車の運転並といわれて更新が必要なのはペーパーティーチャーの方で、現職に必要なのは適切な研修・研究の適切な機会・時間などの保障でしょう。
初任者研修から5、6年次までの研修漬け方針や10年次研修の精神的、肉体的負担などを、いかに軽減してやるかの方がよほど実際的だと思います。
私は、やはり中教審などのメンバーの恣意性を疑いたいし、マスコミの一方的主張な部分を不満に思います。

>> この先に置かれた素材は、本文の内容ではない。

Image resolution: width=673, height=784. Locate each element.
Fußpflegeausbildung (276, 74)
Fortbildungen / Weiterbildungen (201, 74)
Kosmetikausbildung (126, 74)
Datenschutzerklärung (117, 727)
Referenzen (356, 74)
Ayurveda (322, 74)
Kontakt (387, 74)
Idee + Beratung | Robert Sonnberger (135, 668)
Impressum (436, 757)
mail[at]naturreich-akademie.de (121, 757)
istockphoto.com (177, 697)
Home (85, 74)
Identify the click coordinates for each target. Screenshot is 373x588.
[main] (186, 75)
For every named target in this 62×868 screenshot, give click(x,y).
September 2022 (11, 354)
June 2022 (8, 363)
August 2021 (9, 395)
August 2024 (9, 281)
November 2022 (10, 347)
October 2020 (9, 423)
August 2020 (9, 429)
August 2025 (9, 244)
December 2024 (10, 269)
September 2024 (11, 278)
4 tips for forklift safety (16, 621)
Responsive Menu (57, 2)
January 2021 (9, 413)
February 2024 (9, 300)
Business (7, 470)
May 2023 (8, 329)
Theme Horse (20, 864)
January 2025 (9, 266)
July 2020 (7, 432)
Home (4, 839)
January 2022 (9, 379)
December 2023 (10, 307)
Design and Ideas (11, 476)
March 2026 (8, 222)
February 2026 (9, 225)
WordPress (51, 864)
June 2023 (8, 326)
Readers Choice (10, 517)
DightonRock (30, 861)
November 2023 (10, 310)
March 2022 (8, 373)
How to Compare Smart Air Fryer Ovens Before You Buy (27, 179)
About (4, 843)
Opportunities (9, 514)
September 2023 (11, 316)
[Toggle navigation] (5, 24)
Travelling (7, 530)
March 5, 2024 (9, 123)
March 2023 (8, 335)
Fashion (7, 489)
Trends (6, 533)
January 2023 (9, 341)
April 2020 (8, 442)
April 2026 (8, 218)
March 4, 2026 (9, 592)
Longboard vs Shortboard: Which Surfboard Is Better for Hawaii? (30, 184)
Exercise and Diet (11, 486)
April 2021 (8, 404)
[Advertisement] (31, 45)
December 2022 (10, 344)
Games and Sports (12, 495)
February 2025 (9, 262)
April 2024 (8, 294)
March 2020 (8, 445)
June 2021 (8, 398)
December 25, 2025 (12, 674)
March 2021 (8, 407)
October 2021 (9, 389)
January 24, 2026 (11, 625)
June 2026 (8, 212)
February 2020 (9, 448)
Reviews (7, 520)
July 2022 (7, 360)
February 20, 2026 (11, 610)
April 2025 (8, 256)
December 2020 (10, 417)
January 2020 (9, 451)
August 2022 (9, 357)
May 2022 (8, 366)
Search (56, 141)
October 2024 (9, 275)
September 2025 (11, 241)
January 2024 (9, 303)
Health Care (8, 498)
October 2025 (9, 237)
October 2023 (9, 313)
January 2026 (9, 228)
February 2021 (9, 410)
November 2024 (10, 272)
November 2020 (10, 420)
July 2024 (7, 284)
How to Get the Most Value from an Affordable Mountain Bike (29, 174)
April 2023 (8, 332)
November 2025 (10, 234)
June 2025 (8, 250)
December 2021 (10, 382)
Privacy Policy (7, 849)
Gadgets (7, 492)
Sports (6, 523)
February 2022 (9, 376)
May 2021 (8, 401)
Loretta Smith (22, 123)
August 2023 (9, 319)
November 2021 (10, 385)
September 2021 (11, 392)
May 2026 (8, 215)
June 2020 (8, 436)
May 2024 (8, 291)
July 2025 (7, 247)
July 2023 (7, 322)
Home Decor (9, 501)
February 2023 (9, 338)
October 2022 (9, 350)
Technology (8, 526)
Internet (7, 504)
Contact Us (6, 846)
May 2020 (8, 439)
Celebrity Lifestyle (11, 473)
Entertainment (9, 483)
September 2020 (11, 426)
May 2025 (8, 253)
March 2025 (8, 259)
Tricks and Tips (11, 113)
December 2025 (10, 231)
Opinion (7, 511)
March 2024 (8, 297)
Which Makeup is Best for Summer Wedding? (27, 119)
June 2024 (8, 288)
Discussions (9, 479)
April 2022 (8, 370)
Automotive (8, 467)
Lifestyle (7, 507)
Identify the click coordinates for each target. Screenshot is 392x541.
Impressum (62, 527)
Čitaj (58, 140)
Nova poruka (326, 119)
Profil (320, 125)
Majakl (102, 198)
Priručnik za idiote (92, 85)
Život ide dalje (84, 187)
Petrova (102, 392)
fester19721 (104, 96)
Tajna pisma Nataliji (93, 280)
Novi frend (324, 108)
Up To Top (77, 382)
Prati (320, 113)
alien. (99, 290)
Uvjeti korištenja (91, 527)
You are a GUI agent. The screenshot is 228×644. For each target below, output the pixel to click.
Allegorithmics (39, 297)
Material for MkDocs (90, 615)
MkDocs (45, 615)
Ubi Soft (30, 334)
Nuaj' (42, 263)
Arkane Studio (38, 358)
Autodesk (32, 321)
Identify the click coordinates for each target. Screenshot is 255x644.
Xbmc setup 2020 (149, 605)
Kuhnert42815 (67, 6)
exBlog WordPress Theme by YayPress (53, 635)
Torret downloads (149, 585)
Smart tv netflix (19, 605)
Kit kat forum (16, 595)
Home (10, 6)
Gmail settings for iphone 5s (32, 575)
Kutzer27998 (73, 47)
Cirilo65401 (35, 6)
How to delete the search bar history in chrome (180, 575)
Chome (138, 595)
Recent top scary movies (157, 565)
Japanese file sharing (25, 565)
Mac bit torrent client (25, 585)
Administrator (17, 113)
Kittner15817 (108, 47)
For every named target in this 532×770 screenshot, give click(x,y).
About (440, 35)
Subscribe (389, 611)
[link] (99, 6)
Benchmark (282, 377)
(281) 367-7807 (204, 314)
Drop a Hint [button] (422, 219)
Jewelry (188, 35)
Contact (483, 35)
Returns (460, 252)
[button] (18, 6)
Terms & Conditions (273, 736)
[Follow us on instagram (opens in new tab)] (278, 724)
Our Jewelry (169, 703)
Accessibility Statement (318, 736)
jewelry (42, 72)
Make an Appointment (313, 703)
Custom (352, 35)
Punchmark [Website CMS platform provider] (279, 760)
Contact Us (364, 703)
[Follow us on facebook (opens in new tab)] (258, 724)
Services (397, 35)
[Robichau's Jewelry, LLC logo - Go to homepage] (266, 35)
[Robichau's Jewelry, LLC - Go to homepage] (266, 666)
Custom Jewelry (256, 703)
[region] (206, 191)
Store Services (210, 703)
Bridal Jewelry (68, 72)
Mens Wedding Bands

「免許の更新?ハァ?中教審も目まぐるしく変わる社会事情に合わせて、月更新の免許制にしたら?」ってカンジです。
yo
2005/11/21 02:16
ゆうさん、yoさん、コメントありがとうございます。疑問はもっともだと思います。ほとんど現職教員には意味がありません。
結論を言えば、文科省は巧妙に論点をすり替えを行い、問題教員対策以上に難しい大学の教職課程への監督強化とへパーパー教員の削減をしようとしているのだと思います。これについては新しいエントリーを書きました。
カラ
2005/11/21 03:33
天下無敵の問題教員さん、コメントありがとうございます。ドッチビーはなかなか面白いらしいですよ。